The paper introduces SA‑CAISR (Stage‑Adaptive and Conflict‑Aware Incremental Sequential Recommendation), a buffer‑free framework that operates solely with the old model and newly arrived interactions. Its core contribution is a Fisher‑weighted knowledge‑screening mechanism. For each incremental stage, the method computes Fisher information on the fresh data by approximating the Hessian of the log‑likelihood. This yields a per‑parameter sensitivity score that quantifies how much the new data would be affected by changes to each weight. By comparing this sensitivity with the corresponding parameter values in the old model, a “conflict score” is derived. Parameters whose conflict scores exceed a dynamically set threshold are masked, effectively removing outdated or contradictory knowledge from the update process. Parameters with low conflict scores are left untouched, preserving compatible historical patterns. The screening is stage‑adaptive: Fisher information and conflict scores are recomputed at every update, allowing the model to continuously re‑evaluate which parts of its knowledge remain relevant as user behavior drifts.

To prevent the loss of useful historical representations, SA‑CAISR augments the standard cross‑entropy loss with an InfoNCE‑based consistency loss. After masking, the old model becomes a “purified teacher” that contains only the compatible knowledge. The updated model is trained to align its latent representations with those of the purified teacher using a contrastive objective, ensuring that the new model inherits stable, high‑quality historical signals while still learning fresh preferences. The final loss is a weighted sum of (i) the cross‑entropy loss on new interactions and (ii) the InfoNCE consistency loss, with a hyper‑parameter λ controlling the trade‑off.

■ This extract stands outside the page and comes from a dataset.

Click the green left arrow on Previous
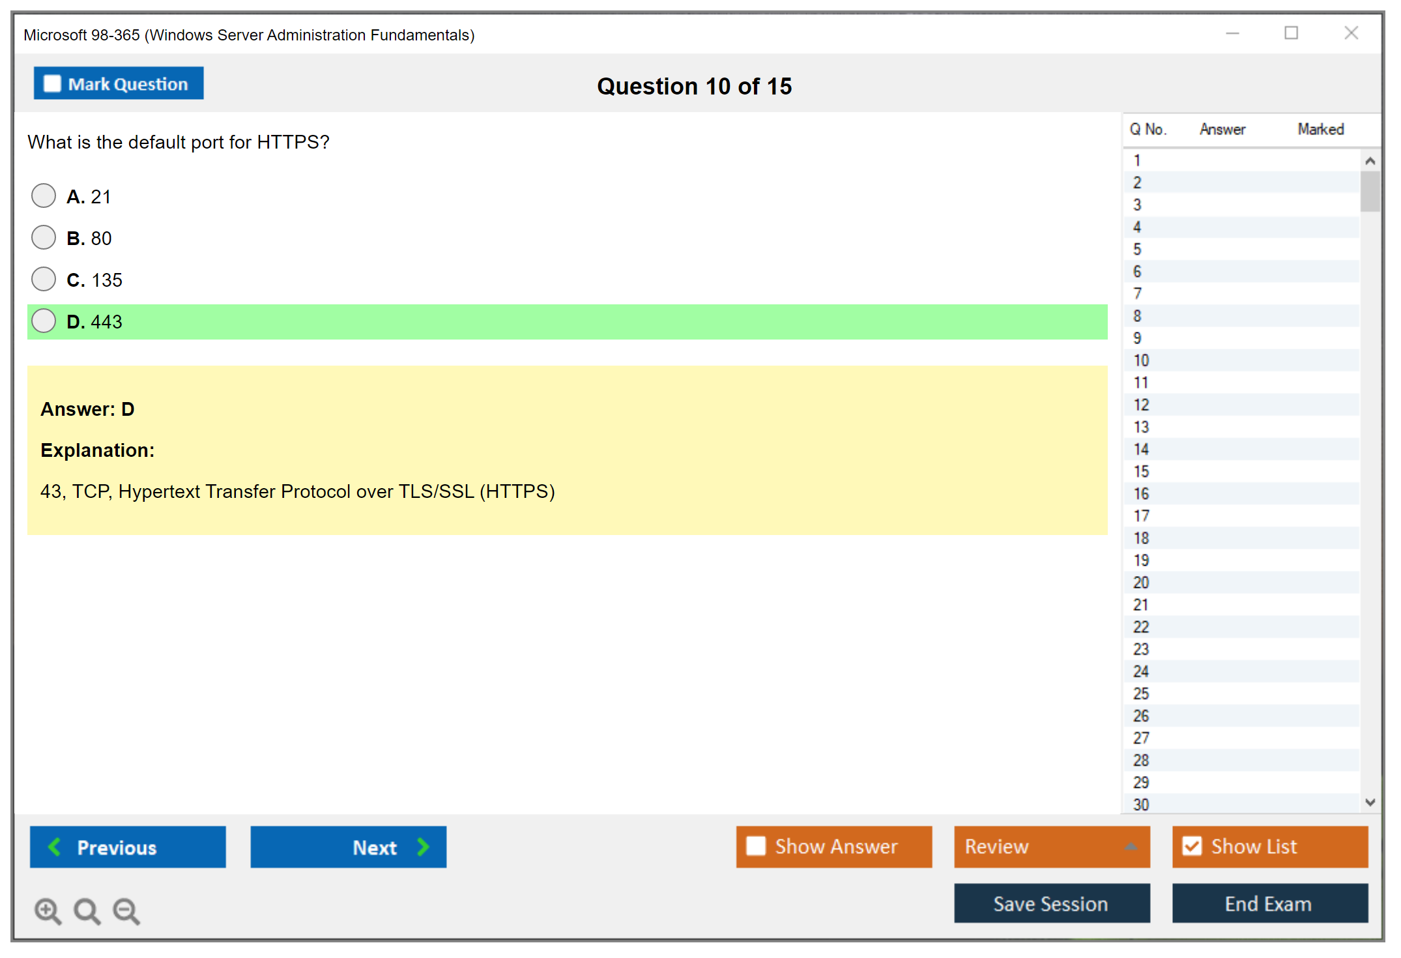The image size is (1401, 958). click(55, 847)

Extensive experiments on four public benchmarks (Beauty, Sports, Toys, Yelp) compare SA‑CAISR against state‑of‑the‑art replay‑based methods (e.g., ADER, ReLoop) and regularization‑based methods (e.g., Elastic Weight Consolidation, Learning without Forgetting, CL4SRec). Across all datasets, SA‑CAISR improves Recall@20 by an average of 2.0 percentage points, and also yields gains of 2.1 pp in MRR@20 and NDCG@20. Importantly, it reduces memory consumption by 97.5 % relative to replay‑based baselines and cuts training time by 46.9 % on average, demonstrating that the proposed knowledge‑screening is both effective and efficient. The method remains robust under abrupt trend shifts, where traditional regularization methods either over‑constrain the model or fail to discard obsolete patterns.

The authors also discuss the relationship to concurrent work FGGM, which uses Fisher‑guided gradient masking for continual learning in static classification tasks. While both share the idea of Fisher‑based importance, FGGM does not address the sequential, user‑item interaction dynamics nor the need for a contrastive consistency term. SA‑CAISR tailors Fisher‑guided masking to the SR setting, incorporates stage‑adaptive thresholds, and introduces a purified teacher for contrastive alignment, thereby handling user preference drift and new item emergence more effectively.

In summary, SA‑CAISR offers three key innovations: (1) a buffer‑free design that eliminates storage and privacy concerns; (2) a dynamic, Fisher‑based conflict detection that selectively prunes outdated knowledge at the parameter level; and (3) a contrastive consistency loss that preserves compatible historical representations. These contributions enable real‑time, large‑scale recommendation services to update models with minimal overhead while maintaining or improving recommendation quality, striking an optimal balance between stability and plasticity in continual learning for sequential recommendation.